Zac Posen showed his Fall Winter 2016 collection at Spring Street Studios on Monday February 15th on a snowy, cold evening. However, nothing could prevent the vast crowd from attending this "fashion happening" with Ken Downing, Fern Mallis, Amy Fine Collins, Pat Cleveland and June Ambrose just a few of the elite who trekked through the snow. Posen is a 35-year-old fashion wunderkind who won the Swarovski Perry Ellis Award for Womenswear in 2004 and continues to be a favorite of celebrities such as Rihanna, Sofia Vergara, Dita Von Teese and Amber Heard. He has appeared as a judge on Project Runway and frequently attends galas and award ceremonies with a celebrity counterpart on his arm.

Navy Cashmere Cape and Vest with Cashmere Turtleneck & Trousers

His mermaid structured gowns are his signature design and many have compared him to the great Charles James.  After experiencing financial hardship in 2010, Posen went into "survival mode" and scaled back on the extravagance of his productions.
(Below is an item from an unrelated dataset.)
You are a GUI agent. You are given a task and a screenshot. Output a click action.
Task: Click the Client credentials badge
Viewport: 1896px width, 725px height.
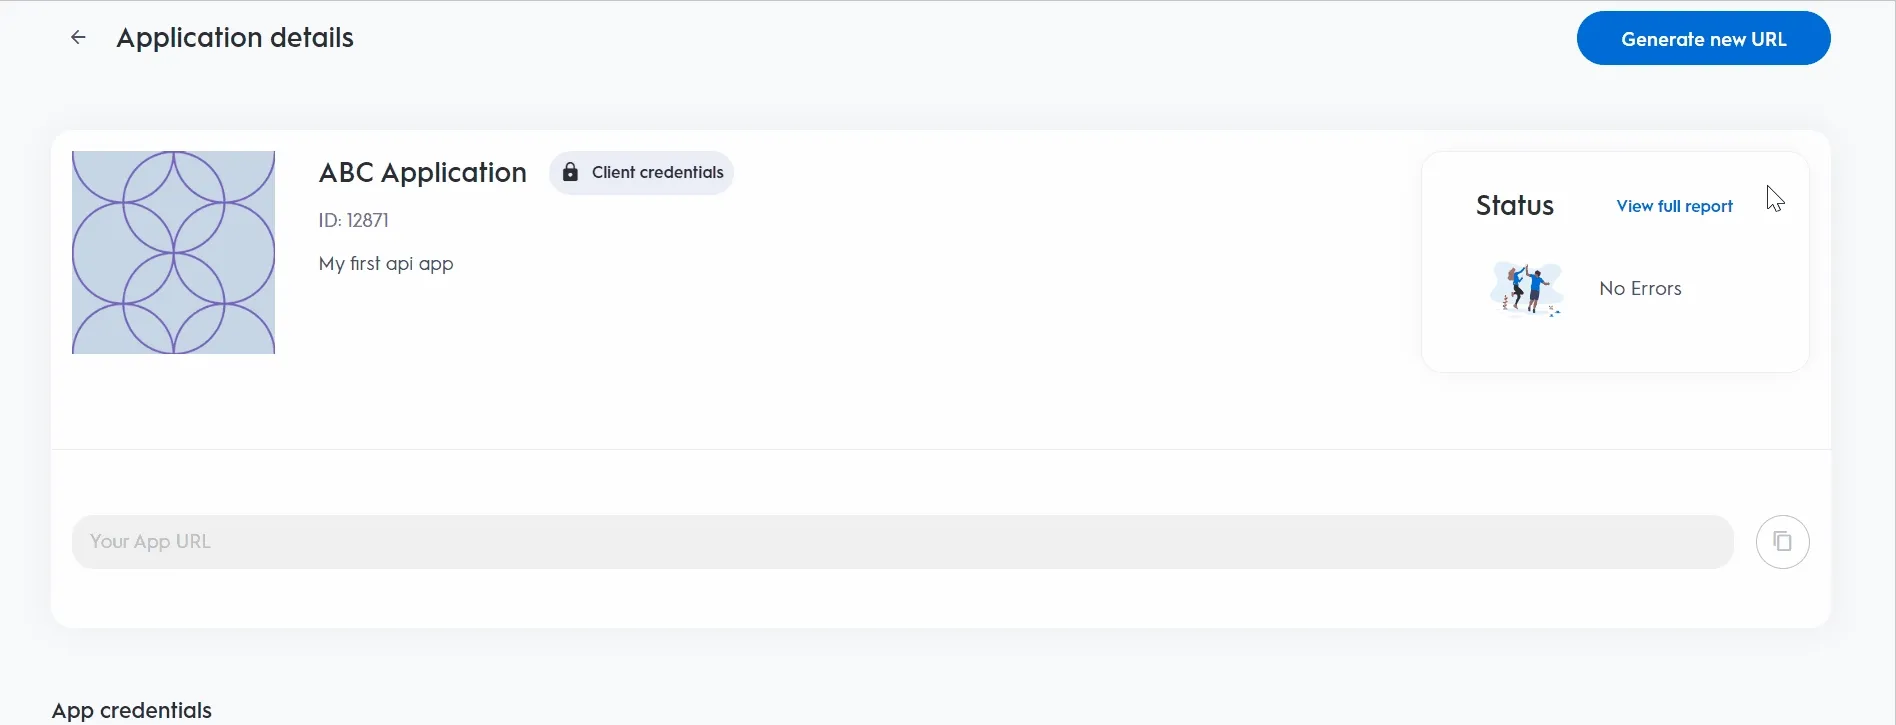640,172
Nevertheless, I was anticipating a show filled with elaborate gowns and gimmicky designs but was surprised when a demure, staid collection was shown akin to Thakoon or Ann Taylor. Posen stated that the inspiration for the clothing was Princess Elizabeth of Toro who achieved fame for her kindness, beauty and intellect. This "royal collection" contained a color palette focusing on jewel tones- including crimson, jade, grey and blue. The muted colors and severe hairstyles were a bit disappointing, especially when coupled with the gloomy weather.
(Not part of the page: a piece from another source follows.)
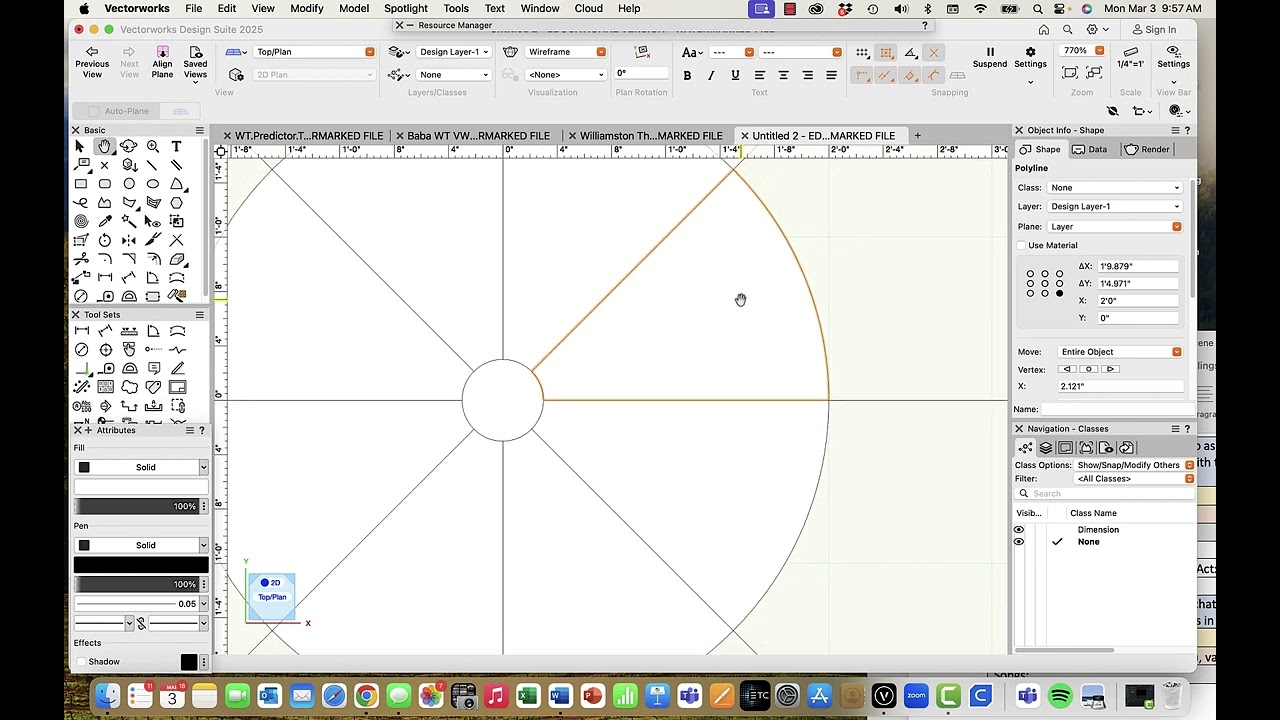Switch to Williamston Th... file tab
The image size is (1280, 720).
pos(650,136)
Burgundy and Rust Floral Cotton Capelet with Crystal
Embroidered Matching gown

The collection opened with an oxblood cashmere wool coat coupled with cropped trousers and a turtleneck in the same color. The tailoring was immaculate, and this look was "elite royalty meets soccer mom," proving practical for women of all ages and professions. Posen continued showing various iterations of this oxblood color on models who had shaved or shorn hair. This wintery look was in sharp contrast to the vast array of floral dresses in purples and blues which were summery and pleasant, but ill-suited for a winter collection. His asymmetrical hems and sleeves were perfectly executed with the expertise of a design aficionado - someone who understands his craft. The drapings of his dresses were impeccable; however, they lacked the wow factor of his Academy Award gowns. There was a fluidity and delicateness to his black floor length dresses with the models ethereally floating down the runway.


Black stretch cady wrap shoulder capelet gown
with hand-embroidered glass bead

The skirts and dresses were mostly three-quarter length, an interesting choice especially when compared with his cropped trousers. My favorite look of the evening was the navy floor-length vest with a midnight cashmere cape paired with navy pants; this was dramatic show-stopping elegance at its best. Cady was used on much of the attire to provide a comfort and elasticity to the fabrics and the ease of the garments were readily apparent. Some of the grey and burgundy blazers were boxy and militaristic with an austereness that conjured up a Jane Austen novel. The last dress of the 47-piece ensemble was a black stretch cady wrap shoulder capelet gown with hand-embroidered glass bead trim-a perfect synopsis of the entire presentation: elegant, fluid, understated and most importantly comfortable.